Go to your local auto wrecker and track down a nice mid 80's "raper"/ conversion van, easily found by looking for such things as tear drop shaped windows, or perhaps a mural featuring swords and girls with big hair. They usually have captains chairs in the back that swivel and lock in place, would be a good start.


----------



## 1lowcalais_old (Jul 29, 2003)

thanx main but wut about a old monte?


----------



## /\Chris/\ (Jul 23, 2003)

Come older Luxery gm cars had them I tihnk as an option id check on ebay but who knows. 
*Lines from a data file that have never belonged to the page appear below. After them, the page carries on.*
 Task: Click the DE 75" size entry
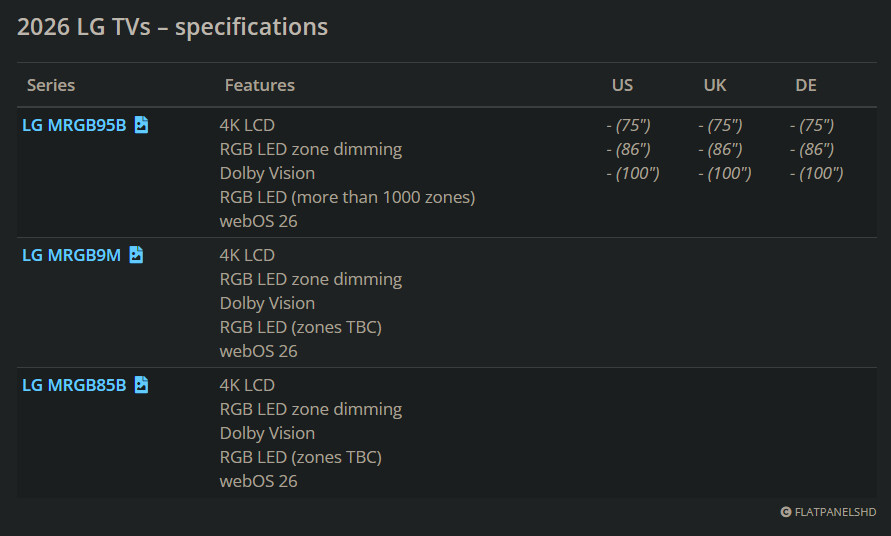coord(812,125)
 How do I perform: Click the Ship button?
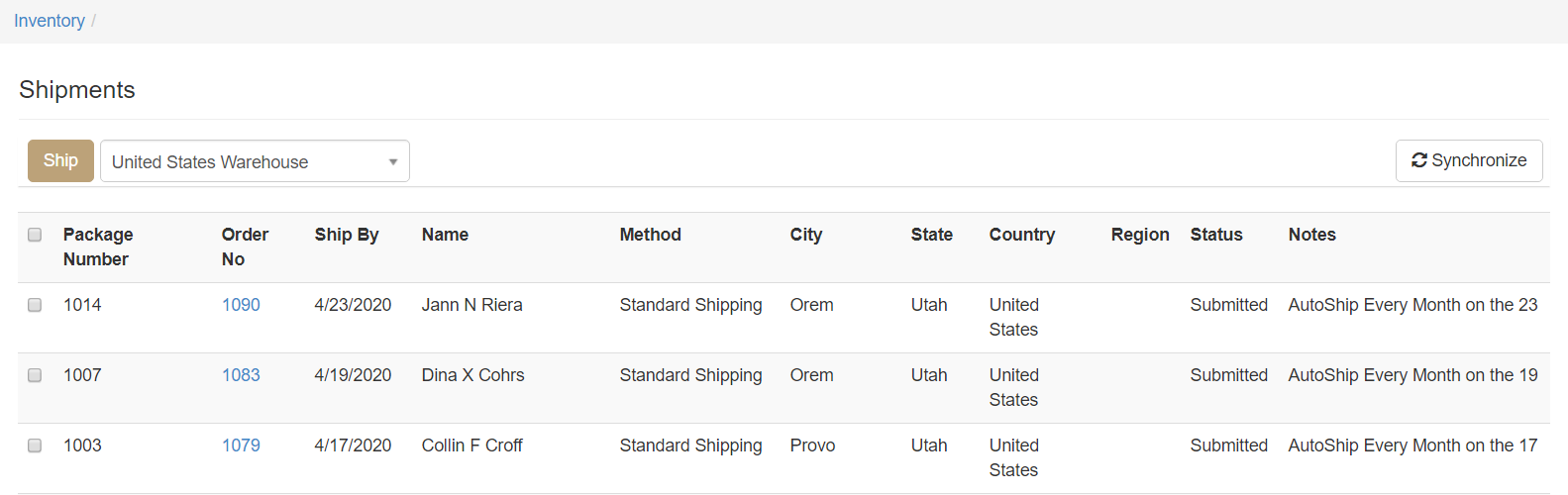[60, 160]
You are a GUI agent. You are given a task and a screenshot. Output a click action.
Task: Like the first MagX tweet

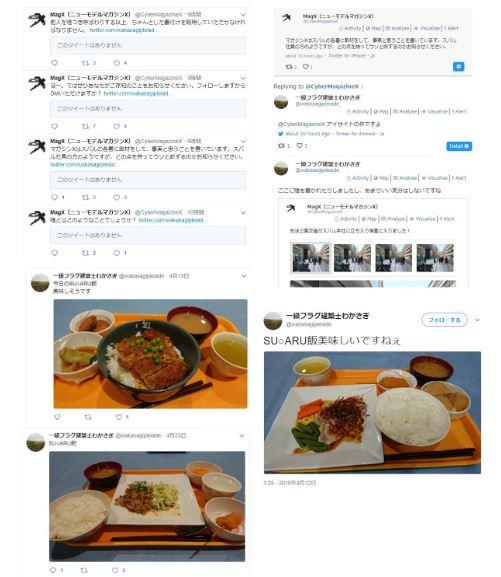click(x=116, y=63)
Last edited by /\Chris/\ at Sep 16 2003, 03:50 PM


----------



## Joost.... (Jul 15, 2002)

mid 70s monte carlos had a swivel seat option. Be careful with captain chairs, because the parts that makes them swivel is most of the times a rod about a feet high, wouldnt work in a car


----------



## 77monte4pumps (Sep 21, 2002)

> _Originally posted by Joost...._@Sep 16 2003, 04:21 PM
> *mid 70s monte carlos had a swivel seat option. Be careful with captain chairs, because the parts that makes them swivel is most of the times a rod about a feet high, wouldnt work in a car*


 73-77 monte carlos... and im not sure but maybe elcaminos too...


----------